When we returned just now to our hotel in Hanoi, we found we'd been upgraded to what feels like the honeymoon suite - with a little internal balcony and the most ornate bathroom complete with multi-function shower.

Tomorrow afternoon we leave for Hue by plane - there's an ancient citadel to explore there. Before that - we're braving the Hanoi streets again to find some of the local beer at 12p for a half pint, drunk by the side of the road.

Thursday, January 20

Singapore – first experience of Southeast Asia


We’ve now had our first 24 hours in SE Asia and been suitably impressed by our initial experience of Singapore, having arrived yesterday morning after a 15 hour Singapore Airlines flight from Manchester via Munich – I have to say the service on board was excellent and I enjoyed 2 films (Social Network about the original development of Facebook by Mark Zuckerberg and Wall Street: Money Never Sleeps, the sequel to Wall Street again starring Michael Douglas as Gordon Gecko now out of prison, based around the time of the 2008 banking crisis.)

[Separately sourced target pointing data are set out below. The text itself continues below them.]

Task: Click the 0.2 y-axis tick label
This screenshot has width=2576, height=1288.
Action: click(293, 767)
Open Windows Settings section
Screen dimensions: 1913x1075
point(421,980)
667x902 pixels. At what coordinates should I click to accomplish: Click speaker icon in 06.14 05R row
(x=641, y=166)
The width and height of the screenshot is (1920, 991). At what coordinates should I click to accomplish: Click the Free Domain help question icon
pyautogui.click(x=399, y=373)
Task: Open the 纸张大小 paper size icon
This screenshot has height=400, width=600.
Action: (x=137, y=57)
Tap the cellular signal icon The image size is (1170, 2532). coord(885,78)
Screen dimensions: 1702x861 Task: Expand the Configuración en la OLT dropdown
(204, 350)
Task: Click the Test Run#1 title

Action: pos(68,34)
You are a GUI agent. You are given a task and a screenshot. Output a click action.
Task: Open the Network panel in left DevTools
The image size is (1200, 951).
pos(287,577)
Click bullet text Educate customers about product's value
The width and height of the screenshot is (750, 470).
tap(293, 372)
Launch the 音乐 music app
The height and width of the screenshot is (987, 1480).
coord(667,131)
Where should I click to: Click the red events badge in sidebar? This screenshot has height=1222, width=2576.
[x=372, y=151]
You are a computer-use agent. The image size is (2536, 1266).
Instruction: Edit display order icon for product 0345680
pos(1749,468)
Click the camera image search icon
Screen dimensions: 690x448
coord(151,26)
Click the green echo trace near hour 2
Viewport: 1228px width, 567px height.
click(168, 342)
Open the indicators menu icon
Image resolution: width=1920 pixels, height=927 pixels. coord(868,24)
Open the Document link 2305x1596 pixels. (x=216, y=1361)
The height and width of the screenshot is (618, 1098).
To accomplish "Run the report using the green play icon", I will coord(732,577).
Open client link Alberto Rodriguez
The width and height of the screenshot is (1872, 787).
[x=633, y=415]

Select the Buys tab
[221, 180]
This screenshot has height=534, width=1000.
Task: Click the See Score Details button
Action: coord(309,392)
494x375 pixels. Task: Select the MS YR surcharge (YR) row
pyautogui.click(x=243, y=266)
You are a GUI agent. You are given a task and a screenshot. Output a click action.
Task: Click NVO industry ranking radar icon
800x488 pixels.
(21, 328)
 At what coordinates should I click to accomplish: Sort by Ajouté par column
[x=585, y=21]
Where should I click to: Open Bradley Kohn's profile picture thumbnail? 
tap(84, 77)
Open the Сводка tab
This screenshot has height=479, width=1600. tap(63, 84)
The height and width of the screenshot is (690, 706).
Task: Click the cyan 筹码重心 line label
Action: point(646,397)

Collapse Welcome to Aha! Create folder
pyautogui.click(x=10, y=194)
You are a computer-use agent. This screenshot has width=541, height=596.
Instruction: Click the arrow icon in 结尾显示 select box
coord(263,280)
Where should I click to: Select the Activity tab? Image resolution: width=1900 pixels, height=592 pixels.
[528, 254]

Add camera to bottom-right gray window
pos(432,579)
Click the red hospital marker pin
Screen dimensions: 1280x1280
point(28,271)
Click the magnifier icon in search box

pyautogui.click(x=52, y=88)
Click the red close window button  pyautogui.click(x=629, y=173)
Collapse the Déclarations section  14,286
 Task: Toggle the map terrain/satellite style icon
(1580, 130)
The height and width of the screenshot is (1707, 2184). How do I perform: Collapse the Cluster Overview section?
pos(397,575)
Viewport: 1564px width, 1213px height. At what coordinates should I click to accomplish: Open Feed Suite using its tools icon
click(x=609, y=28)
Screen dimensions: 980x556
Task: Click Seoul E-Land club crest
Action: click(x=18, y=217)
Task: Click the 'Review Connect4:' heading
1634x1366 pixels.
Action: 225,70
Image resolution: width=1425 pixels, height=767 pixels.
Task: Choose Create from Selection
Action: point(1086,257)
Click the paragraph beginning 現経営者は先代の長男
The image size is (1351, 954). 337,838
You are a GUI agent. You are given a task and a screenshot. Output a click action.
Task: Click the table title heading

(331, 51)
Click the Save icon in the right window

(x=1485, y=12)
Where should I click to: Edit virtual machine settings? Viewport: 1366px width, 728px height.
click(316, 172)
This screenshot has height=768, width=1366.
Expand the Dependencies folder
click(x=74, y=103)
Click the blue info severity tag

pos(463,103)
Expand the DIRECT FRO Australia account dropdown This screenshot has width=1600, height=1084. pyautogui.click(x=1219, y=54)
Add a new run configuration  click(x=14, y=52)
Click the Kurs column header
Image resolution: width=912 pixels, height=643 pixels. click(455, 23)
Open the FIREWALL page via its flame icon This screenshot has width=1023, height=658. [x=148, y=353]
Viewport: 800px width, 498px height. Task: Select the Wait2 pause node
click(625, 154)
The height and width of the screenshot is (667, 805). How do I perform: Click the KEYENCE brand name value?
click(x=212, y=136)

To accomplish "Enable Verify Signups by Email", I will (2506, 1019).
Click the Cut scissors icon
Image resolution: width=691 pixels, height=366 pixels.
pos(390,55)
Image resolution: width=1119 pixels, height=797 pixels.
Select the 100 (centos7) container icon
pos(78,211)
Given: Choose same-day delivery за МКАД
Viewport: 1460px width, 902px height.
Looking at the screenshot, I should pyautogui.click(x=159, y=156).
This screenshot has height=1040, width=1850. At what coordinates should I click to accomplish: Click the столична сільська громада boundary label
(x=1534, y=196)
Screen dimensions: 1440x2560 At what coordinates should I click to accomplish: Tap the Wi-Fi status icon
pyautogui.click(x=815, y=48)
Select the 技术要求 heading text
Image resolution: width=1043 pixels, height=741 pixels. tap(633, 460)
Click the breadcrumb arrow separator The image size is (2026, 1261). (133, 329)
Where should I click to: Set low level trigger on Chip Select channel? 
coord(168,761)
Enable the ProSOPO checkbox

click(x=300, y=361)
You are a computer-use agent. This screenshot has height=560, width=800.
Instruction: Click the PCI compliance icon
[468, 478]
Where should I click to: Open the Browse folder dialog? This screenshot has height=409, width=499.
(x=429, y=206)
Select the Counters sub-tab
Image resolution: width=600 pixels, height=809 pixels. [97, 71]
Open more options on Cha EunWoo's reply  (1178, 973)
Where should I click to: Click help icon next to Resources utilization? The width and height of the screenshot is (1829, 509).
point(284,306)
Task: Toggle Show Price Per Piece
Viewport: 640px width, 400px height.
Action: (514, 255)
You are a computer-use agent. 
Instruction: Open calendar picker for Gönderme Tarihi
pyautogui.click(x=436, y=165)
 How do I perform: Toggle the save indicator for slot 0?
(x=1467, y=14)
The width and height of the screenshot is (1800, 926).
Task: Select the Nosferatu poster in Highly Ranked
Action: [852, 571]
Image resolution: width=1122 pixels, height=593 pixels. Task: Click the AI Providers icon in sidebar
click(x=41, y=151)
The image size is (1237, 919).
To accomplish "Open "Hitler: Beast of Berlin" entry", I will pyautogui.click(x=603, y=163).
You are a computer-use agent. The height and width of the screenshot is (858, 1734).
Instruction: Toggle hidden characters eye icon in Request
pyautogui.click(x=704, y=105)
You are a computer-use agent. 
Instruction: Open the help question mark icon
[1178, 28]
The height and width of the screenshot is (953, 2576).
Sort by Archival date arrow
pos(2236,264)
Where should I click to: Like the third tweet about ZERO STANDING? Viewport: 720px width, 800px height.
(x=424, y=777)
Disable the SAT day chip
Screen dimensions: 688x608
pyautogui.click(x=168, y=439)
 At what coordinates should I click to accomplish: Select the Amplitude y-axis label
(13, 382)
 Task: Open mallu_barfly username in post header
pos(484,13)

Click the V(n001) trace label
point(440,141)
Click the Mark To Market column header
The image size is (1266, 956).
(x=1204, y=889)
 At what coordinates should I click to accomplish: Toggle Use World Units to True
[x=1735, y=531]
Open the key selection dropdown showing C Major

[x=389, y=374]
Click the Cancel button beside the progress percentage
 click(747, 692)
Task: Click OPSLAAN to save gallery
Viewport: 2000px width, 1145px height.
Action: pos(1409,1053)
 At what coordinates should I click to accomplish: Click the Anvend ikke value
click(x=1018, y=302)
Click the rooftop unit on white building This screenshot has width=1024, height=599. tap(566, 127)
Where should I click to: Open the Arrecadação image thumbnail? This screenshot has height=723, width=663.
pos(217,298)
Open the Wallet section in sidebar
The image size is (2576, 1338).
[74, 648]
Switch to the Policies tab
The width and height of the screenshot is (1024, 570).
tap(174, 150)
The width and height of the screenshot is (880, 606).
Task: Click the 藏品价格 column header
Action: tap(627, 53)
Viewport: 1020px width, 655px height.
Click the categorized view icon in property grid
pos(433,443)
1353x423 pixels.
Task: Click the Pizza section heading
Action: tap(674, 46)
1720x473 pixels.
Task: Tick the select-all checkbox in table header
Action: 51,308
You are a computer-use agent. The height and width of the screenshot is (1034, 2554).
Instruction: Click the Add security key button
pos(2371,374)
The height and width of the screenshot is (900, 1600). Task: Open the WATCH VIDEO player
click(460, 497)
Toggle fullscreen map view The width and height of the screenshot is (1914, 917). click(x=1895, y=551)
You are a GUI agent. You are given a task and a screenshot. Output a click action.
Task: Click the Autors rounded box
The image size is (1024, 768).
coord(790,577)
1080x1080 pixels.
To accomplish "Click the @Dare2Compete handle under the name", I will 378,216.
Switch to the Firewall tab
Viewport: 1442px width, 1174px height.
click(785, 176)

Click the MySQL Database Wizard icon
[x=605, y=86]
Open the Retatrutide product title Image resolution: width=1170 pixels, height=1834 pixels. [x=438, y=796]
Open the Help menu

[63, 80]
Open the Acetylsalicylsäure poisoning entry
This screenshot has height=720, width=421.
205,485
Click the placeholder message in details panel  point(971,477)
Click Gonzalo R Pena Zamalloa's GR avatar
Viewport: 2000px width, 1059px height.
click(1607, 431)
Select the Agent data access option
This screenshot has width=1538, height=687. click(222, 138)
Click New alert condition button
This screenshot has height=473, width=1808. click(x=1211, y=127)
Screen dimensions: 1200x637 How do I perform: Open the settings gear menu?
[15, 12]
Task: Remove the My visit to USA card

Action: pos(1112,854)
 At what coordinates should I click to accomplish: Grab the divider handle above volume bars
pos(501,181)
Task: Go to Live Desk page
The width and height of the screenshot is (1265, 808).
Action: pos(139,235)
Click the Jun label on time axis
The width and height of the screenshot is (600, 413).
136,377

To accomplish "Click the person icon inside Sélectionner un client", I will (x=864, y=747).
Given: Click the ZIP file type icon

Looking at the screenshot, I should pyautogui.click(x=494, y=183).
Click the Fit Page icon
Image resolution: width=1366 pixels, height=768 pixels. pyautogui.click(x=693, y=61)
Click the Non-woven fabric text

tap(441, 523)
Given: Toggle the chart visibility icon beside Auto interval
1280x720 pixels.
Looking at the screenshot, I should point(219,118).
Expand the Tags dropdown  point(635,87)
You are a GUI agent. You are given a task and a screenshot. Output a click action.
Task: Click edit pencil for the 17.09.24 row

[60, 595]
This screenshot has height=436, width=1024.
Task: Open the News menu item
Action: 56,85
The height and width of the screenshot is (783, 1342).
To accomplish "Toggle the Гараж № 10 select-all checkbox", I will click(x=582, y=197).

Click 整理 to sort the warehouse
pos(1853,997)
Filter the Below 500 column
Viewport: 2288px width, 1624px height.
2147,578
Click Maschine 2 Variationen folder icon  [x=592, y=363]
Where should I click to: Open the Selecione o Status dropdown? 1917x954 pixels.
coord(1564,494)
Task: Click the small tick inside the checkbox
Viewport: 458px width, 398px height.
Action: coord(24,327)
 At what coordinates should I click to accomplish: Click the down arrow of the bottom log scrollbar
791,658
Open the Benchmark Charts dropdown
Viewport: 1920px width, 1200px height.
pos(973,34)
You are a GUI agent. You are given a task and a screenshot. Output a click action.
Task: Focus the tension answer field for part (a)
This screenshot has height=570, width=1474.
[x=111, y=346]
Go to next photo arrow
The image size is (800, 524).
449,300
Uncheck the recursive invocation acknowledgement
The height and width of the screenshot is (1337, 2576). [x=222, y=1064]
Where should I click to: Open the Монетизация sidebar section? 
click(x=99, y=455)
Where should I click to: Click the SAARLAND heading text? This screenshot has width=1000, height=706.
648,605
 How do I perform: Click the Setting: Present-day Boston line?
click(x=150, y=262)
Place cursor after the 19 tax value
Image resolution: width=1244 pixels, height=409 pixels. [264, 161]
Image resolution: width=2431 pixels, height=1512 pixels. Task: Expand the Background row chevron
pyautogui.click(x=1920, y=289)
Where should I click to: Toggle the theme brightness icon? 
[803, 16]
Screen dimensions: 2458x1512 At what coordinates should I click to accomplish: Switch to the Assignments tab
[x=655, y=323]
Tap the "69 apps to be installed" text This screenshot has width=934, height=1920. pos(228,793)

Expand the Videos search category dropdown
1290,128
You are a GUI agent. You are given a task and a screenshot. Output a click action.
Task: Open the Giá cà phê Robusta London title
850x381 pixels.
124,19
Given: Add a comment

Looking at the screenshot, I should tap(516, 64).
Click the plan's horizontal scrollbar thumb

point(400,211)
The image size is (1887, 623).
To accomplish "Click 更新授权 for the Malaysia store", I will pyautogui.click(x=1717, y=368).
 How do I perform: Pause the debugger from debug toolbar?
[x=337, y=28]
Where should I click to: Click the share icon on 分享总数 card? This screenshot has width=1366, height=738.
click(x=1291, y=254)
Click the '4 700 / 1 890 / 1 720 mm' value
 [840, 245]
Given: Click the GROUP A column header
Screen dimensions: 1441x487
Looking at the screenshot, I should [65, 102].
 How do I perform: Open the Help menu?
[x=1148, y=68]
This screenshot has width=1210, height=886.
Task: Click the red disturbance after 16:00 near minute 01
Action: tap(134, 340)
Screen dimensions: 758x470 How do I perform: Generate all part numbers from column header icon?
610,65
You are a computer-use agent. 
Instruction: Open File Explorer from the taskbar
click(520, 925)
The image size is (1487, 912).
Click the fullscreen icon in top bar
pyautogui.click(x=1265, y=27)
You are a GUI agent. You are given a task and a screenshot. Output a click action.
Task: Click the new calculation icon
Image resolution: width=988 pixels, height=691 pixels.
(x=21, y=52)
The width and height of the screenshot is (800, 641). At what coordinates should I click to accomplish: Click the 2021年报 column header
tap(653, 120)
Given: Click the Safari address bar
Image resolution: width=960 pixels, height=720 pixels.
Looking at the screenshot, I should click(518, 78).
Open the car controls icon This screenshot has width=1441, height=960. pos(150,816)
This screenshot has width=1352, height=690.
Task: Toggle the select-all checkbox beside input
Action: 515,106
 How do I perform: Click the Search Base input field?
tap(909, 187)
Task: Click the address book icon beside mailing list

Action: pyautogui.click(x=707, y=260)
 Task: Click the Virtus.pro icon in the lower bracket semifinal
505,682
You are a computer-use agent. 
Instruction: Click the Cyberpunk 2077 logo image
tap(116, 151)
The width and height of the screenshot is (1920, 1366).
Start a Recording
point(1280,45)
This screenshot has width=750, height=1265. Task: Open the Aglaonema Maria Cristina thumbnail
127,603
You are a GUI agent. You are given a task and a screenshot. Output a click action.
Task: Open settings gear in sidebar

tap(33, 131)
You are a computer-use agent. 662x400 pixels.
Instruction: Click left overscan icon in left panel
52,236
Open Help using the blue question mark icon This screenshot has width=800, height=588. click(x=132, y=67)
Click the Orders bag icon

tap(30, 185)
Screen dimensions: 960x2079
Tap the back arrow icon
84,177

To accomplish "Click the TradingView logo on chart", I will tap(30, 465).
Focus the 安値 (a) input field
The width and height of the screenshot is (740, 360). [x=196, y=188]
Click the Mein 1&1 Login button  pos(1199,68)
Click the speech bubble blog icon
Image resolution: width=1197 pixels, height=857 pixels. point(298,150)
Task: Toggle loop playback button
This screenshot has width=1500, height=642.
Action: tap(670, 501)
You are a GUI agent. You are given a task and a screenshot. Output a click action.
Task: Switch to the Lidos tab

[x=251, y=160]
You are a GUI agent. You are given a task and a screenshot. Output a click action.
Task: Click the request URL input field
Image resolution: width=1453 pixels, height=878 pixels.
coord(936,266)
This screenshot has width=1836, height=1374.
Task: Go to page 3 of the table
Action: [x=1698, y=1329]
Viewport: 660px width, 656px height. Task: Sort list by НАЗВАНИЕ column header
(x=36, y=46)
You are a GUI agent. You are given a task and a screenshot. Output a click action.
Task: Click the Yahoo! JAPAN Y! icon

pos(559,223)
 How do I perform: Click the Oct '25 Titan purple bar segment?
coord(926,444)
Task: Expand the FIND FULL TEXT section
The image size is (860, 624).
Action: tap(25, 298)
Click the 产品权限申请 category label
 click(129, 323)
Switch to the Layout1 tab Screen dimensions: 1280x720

We spent around 7 hours in Singapore City, admiring the futuristic architecture, most remarkably represented by the Marina Resort Casino consisting of 3 tall blocks with a boat shape straddling the top of all three. The Singapore Cricket Club conjured up British Colonial times with its stuffy looking ambience and “members only” rule. We walked along Boat Quay where there are numerous river front restaurants (including bizarrely The Manchester United Cafe) and where you run the gauntlet of waiters trying to entice you with offers of Happy Hour beers. We eventually settled for one offering small snacks of dim sum.

The ubiquitous tour bus ride round the city followed as we attempted to ward off the increasing jet lag followed by the essential visit to Raffles for the original Singapore Sling (invented in 1915). I have to say the hotel still has an amazing elegant style – we vowed to stay there one day.

After another snack in an open air courtyard, with tiredness now beginning to overwhelm us, we hired a taxi back to our hotel for what turned out to be an interesting ride viewing the now illuminated skyline. The driver explained that taxi drivers must be Singaporean and must “sell” the country to tourists, which he certainly did with an interesting commentary all the way.

Incredibly, we managed to sleep for 12 hours, which successfully overcame our jet lag in one go. This morning we walked around the area close to the hotel, with markets stocked up for Chinese New Year on 2nd/3rd Feb (The year of the Rabbit), numerous shops of all descriptions, a large park with 20km running and cycle track alongside the coast on reclaimed land. The view along the coast consisted of at least 100 container ships, tankers etc, presumably waiting to load up in the huge Singapore Port.

We also discovered an impressive Sri Lankan temple in a backstreet that a local driver didn’t know was there and tried to direct us miles away! Award for the most boring photo seen being taken so far, an escalator leading to a walkway over the road – imagine showing that to your friends.

We’re now in Hanoi, Socialist Republic of Viet Nam, and first experience of this remarkable country. The taxi ride from the airport to the old town was like wacky races but our driver was very calm. At over 30,000 dong to the pound, we’re already dong millionaires several times over. The people have been so welcoming, we’ve never been treated so well when arriving at a hotel.